Classification of EEG-P300 Signals Extracted from Brain Activities in BCI Systems Using ν-SVM and BLDA Algorithms

Abstract

In this paper, a linear predictive coding (LPC) model is used to improve classification accuracy, convergent speed to maximum accuracy, and maximum bitrates in brain computer interface (BCI) system based on extracting EEG-P300 signals. First, EEG signal is filtered in order to eliminate high frequency noise. Then, the parameters of filtered EEG signal are extracted using LPC model. Finally, the samples are reconstructed by LPC coefficients and two classifiers, a) Bayesian Linear discriminant analysis (BLDA), and b) the υ-support vector machine (υ-SVM) are applied in order to classify. The proposed algorithm performance is compared with fisher linear discriminant analysis (FLDA). Results show that the efficiency of our algorithm in improving classification accuracy and convergent speed to maximum accuracy are much better.

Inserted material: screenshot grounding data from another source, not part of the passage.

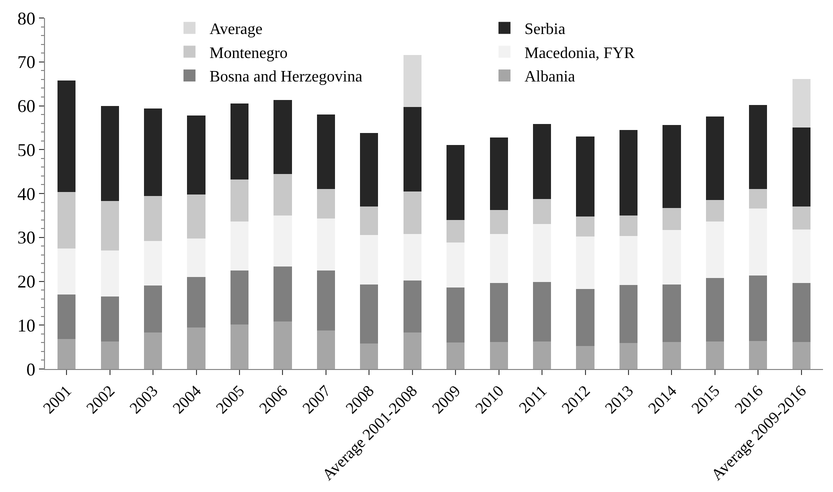 The width and height of the screenshot is (833, 492). What do you see at coordinates (236, 30) in the screenshot?
I see `legend-label: Average` at bounding box center [236, 30]. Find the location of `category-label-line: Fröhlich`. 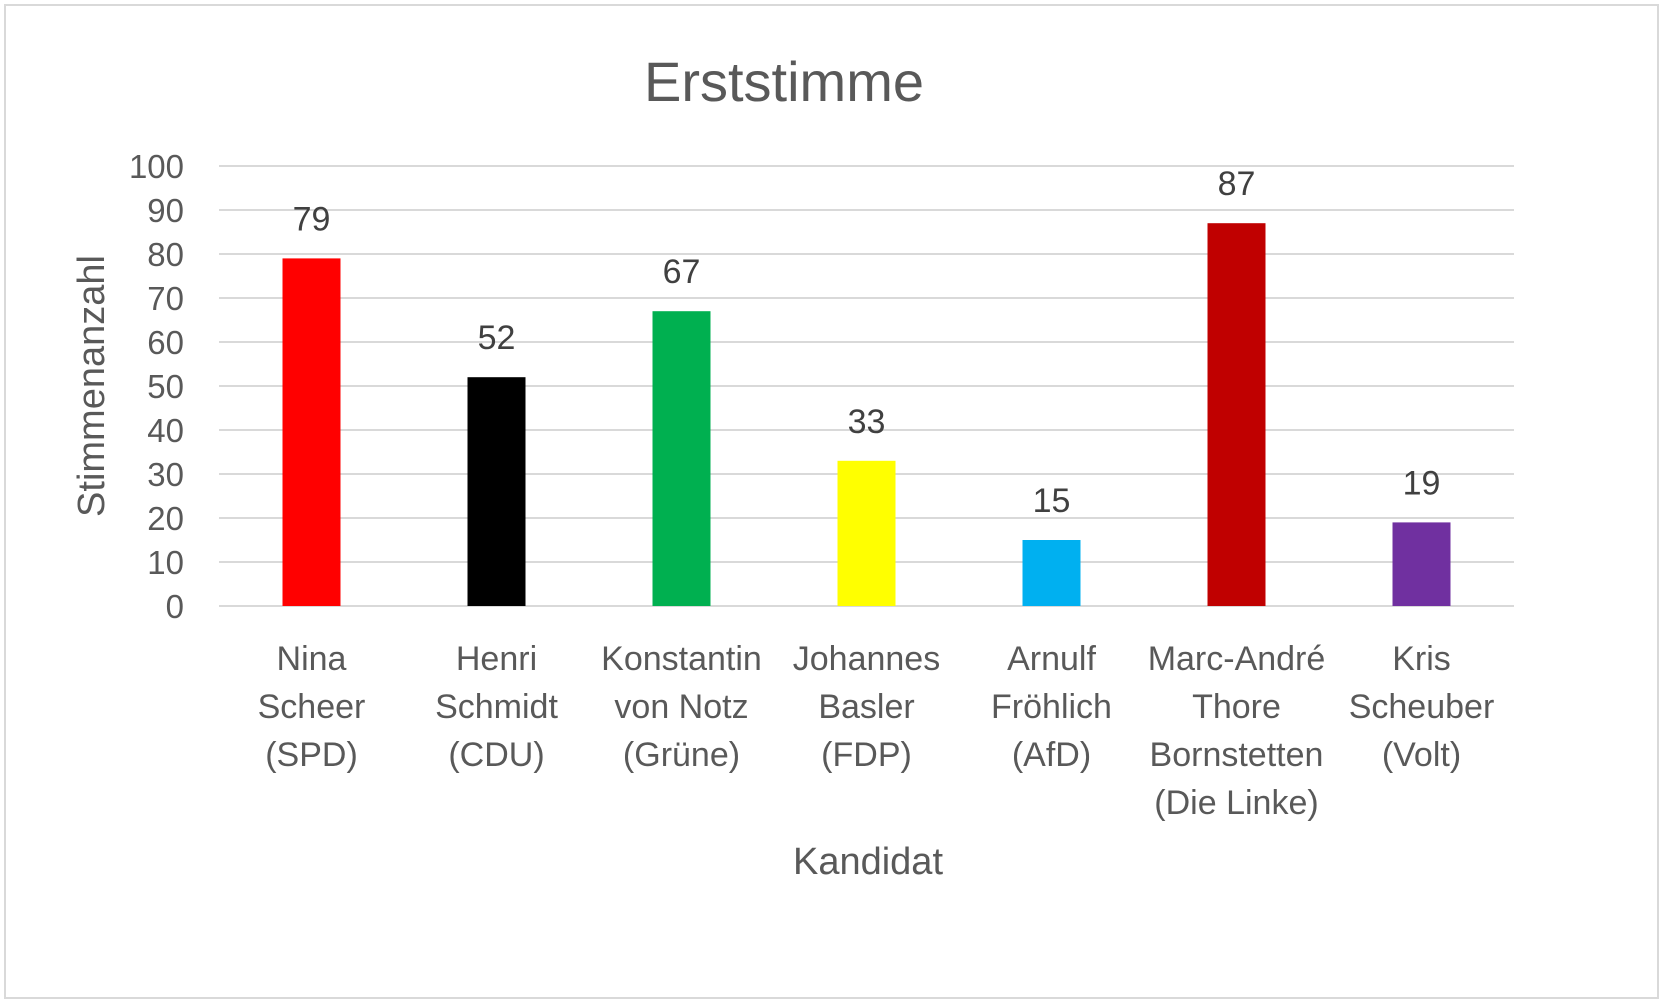

category-label-line: Fröhlich is located at coordinates (1052, 707).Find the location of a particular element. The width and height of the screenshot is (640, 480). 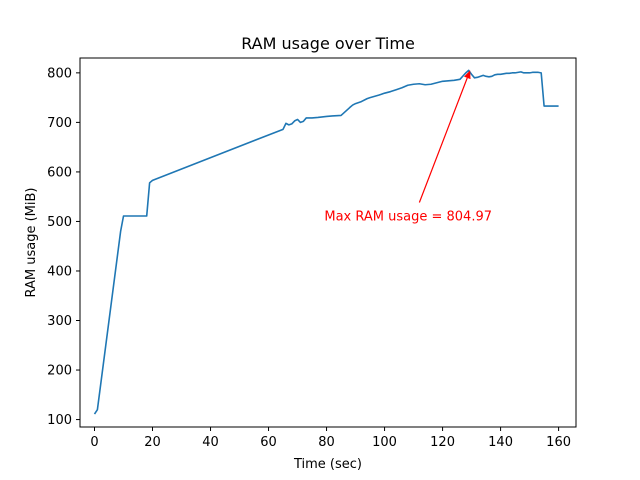

chart-title: RAM usage over Time is located at coordinates (328, 44).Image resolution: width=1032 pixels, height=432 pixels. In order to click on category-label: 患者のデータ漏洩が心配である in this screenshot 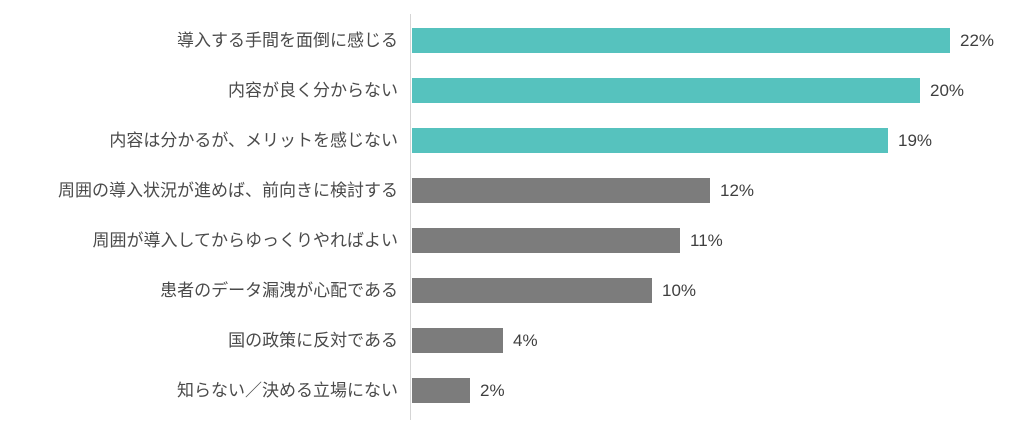, I will do `click(279, 290)`.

As example at the proposed algorithms, respectively BLDA with LPC model and υ-SVM with LPC model with8 electrode configuration for subject S1 the total classification accuracy is improved as 9.4% and 1.7%. And also, subject 7 at BLDA and υ-SVM with LPC model algorithms (LPC+BLDA and LPC+ υ-SVM) after block 11^th converged to maximum accuracy but Fisher Linear Discriminant Analysis (FLDA) algorithm did not converge to maximum accuracy (with the same configuration). So, it can be used as a promising tool in designing BCI systems.